◆ Bacaan:
((
AKTIVITAS PROSES BELAJAR MENGAJAR (PBM) MATEMATIKA INOVATIF

Nama              : Fadhilah Nurmahdiyah

NIM               : 18301244032

Kelas              : Pendidikan Matematika 2018

Mata Kuliah   : Filsafat Pendidikan Matematika


AKTIVITAS PROSES BELAJAR MENGAJAR (PBM) MATEMATIKA INOVATIF


Perkembangan zaman dirasanya mengalami perubahan yang sangat terlihat. Mulai dari zaman serba tradisional dimana semua aktivitas dilakukan melalui beberapa tahapan atau proses, dari segi alat atau barang yang digunakan pun masih manual. Selanjutnya mulai ada perkembangan atau kemajuan, misalnya proses atau tahapan yang dilakukan tidak terlalu banyak, dan alat yang digunakan pun praktis digunakan. Dan saat ini sampai kepada zaman teknologi, dimana alat-alat yang digunakan tidak lagi tradisional, dan sumber daya manusia tidak terlalu banyak digunakan, alat-alat tersebut bisa beroperasi sangat cepat bahkan melebihi kemampuan manusia. Dari segi pendidikan pun banyak mengalami kemajuan. Contohnya pada zaman dahulu, pembelajaran di sekolah atau di kelas menggunakan papan tulis dan kapur, yang kapur tersebut mudah sekali patah dan habis sehingga memerlukan banyak cadangan atau simpanan. Semakin berkembang diganti dengan papan tulis yang menggunakan spidol, spidol tersebut lebih praktis dan mudah dihapus, pengisiannya pun mudah. Saat ini penggunaan papan tulis sudah semakin berkurang, diganti dengan suatu teknologi yang dapat menampilkan materi yang diajarkan yang telah dibuat sebelumnya menggunakan aplikasi, sehingga tidak perlu menulis di papan tulis. Namun jika alat-alat nya saja yang mengalami perkembangan, dan tidak dibarengi dengan metode atau cara-cara pembelajaran yang inovatif, bisa saja membuat para siswa mengalami kebosanan. Maka dari itu dengan adanya alat-alat penunjang yang dapat membuat proses belajar mengajar menjadi lebih mudah, diharapkan metode atau cara-cara nya pun mengalami perubahan yang semakin lebih baik.
))
Entri yang diambil dari sebuah koleksi
((
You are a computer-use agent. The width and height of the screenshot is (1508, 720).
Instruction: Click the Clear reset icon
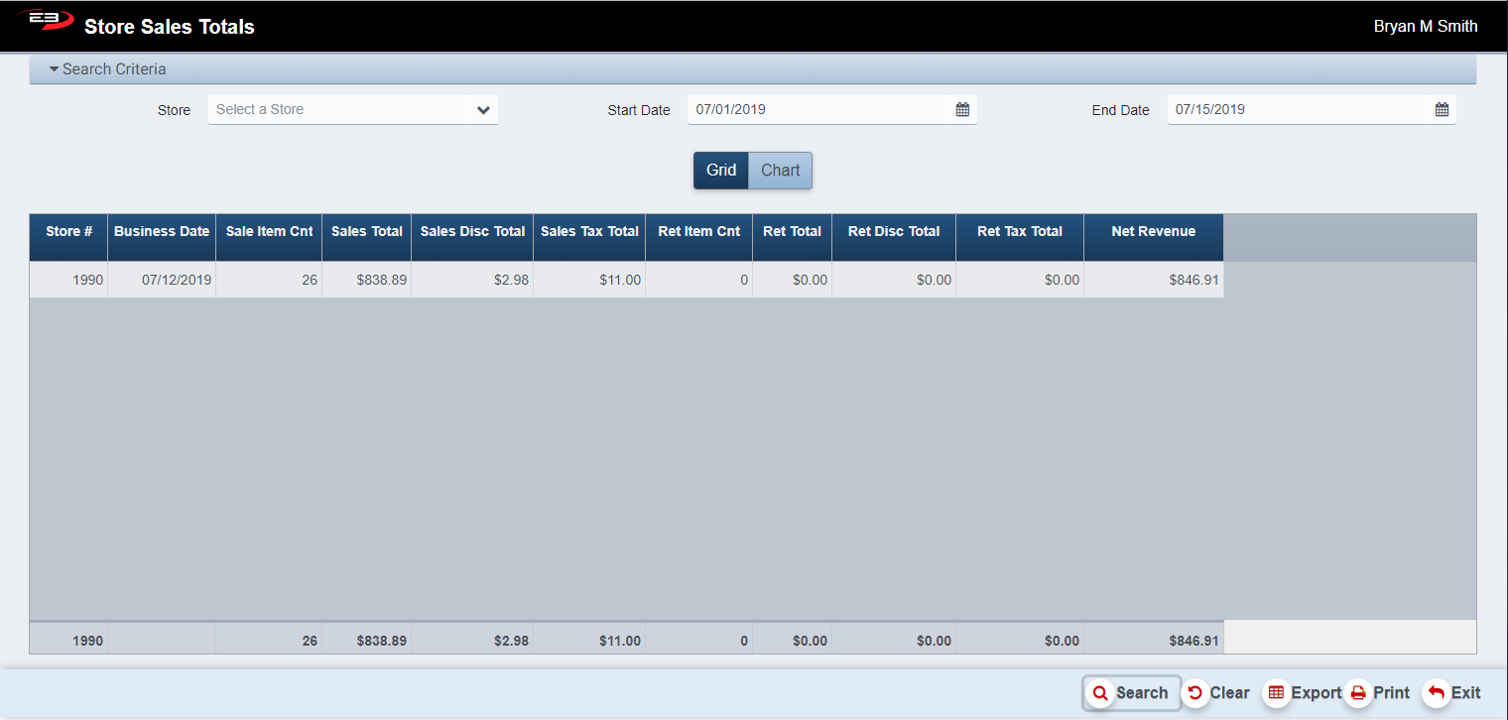(1195, 693)
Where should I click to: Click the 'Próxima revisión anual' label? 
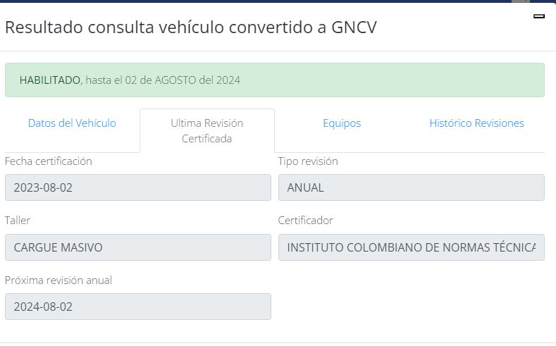(58, 280)
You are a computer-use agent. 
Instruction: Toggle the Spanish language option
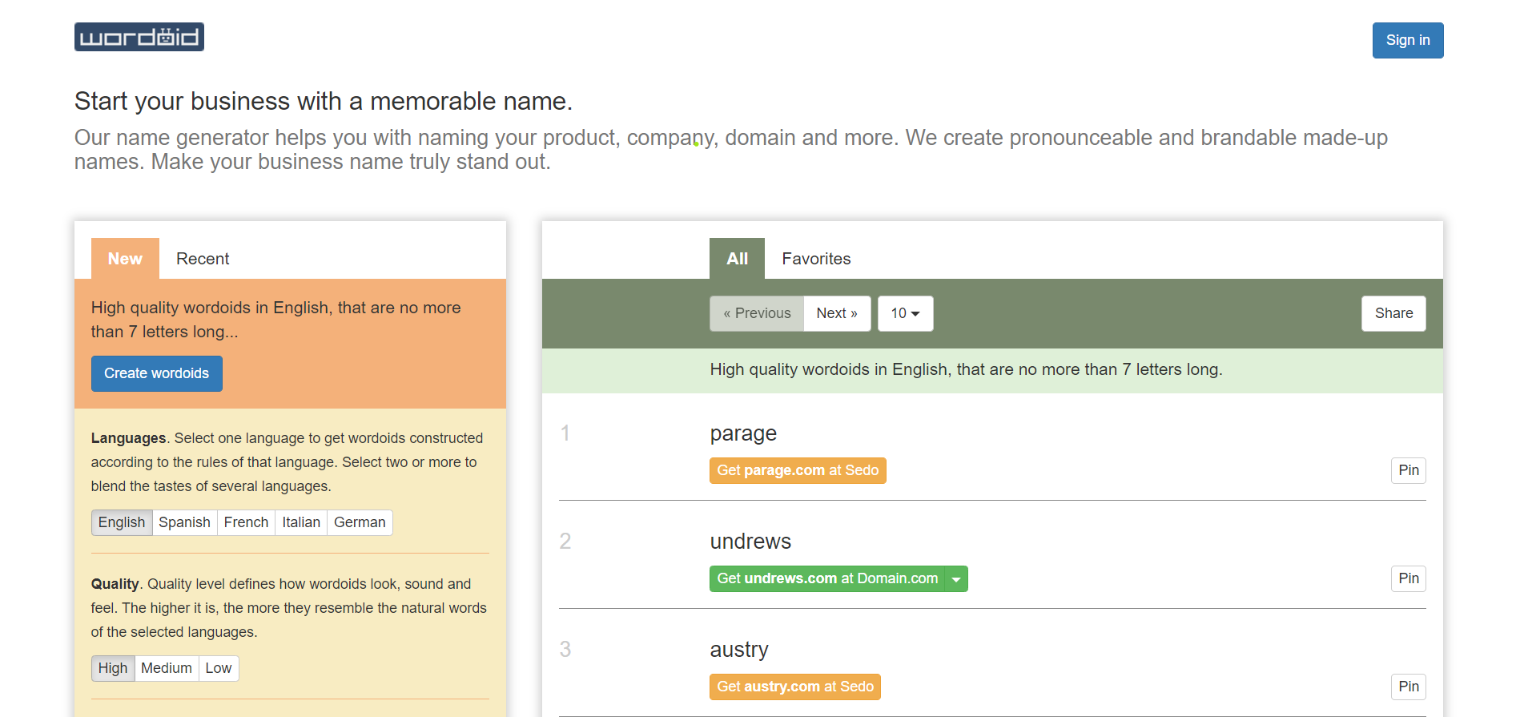pyautogui.click(x=184, y=522)
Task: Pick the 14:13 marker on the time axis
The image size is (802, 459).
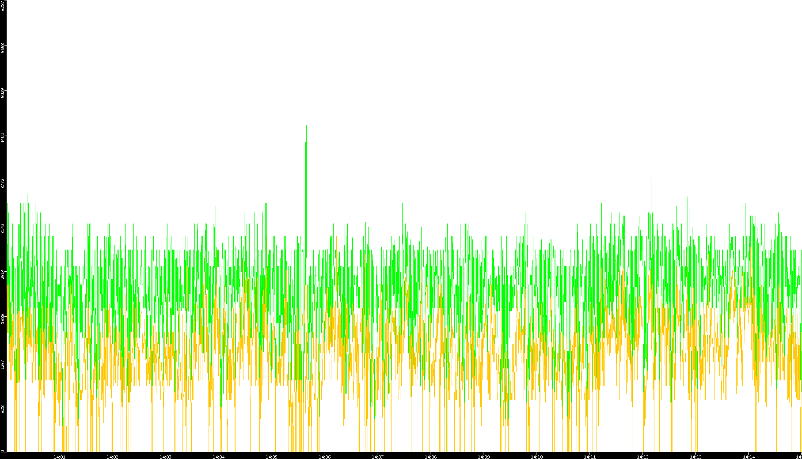Action: click(696, 456)
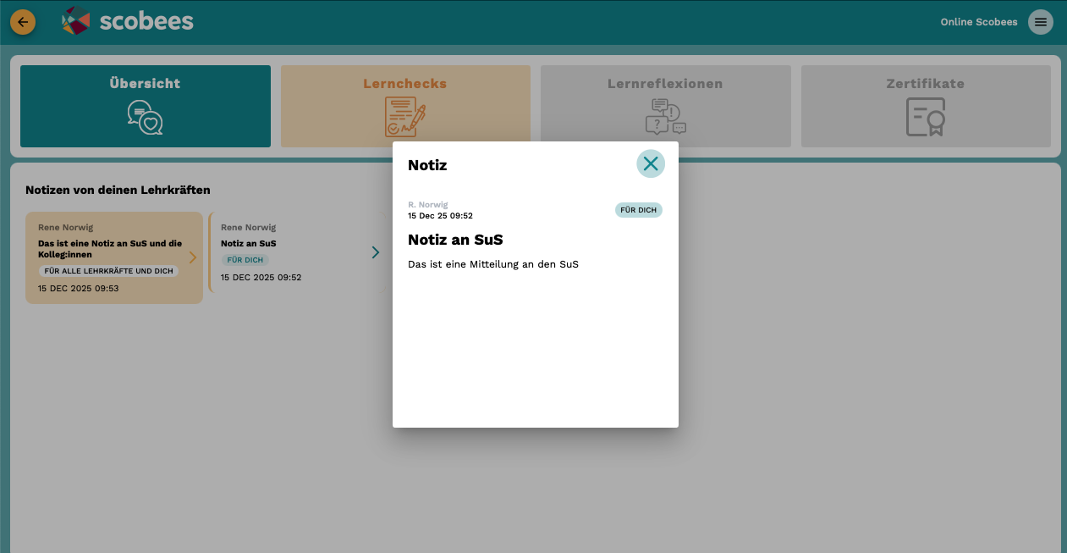Image resolution: width=1067 pixels, height=553 pixels.
Task: Click the Übersicht chat-heart icon
Action: pyautogui.click(x=145, y=118)
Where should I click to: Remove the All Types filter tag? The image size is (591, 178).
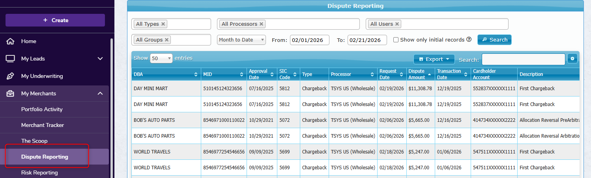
))
◆ Soal Latihan:
- A) Dalam bacaan tentang proses belajar mengajar matematika inovatif, apa kekurangan kapur yang dipakai dengan papan tulis pada zaman dahulu?
- B) Salin kata demi kata seluruh baris pada data mentah di atas tanpa menyertakan gambarnya.

◆ Kunci Jawaban:
- A) Kapur mudah sekali patah dan habis sehingga memerlukan banyak cadangan atau simpanan.

- B)
You are a computer-use agent. The width and height of the screenshot is (1508, 720).
Instruction: Click the Clear reset icon
(1195, 693)
Where should I click to: Click the 'Próxima revisión anual' label? 
(58, 280)
You are a computer-use agent. 
Instruction: Toggle the Spanish language option
pyautogui.click(x=184, y=522)
Task: Pick the 14:13 marker on the time axis
The image size is (802, 459).
Action: click(696, 456)
Image resolution: width=1067 pixels, height=553 pixels.
Task: Click the Übersicht chat-heart icon
Action: pyautogui.click(x=145, y=118)
Where should I click to: Remove the All Types filter tag? The image size is (591, 178).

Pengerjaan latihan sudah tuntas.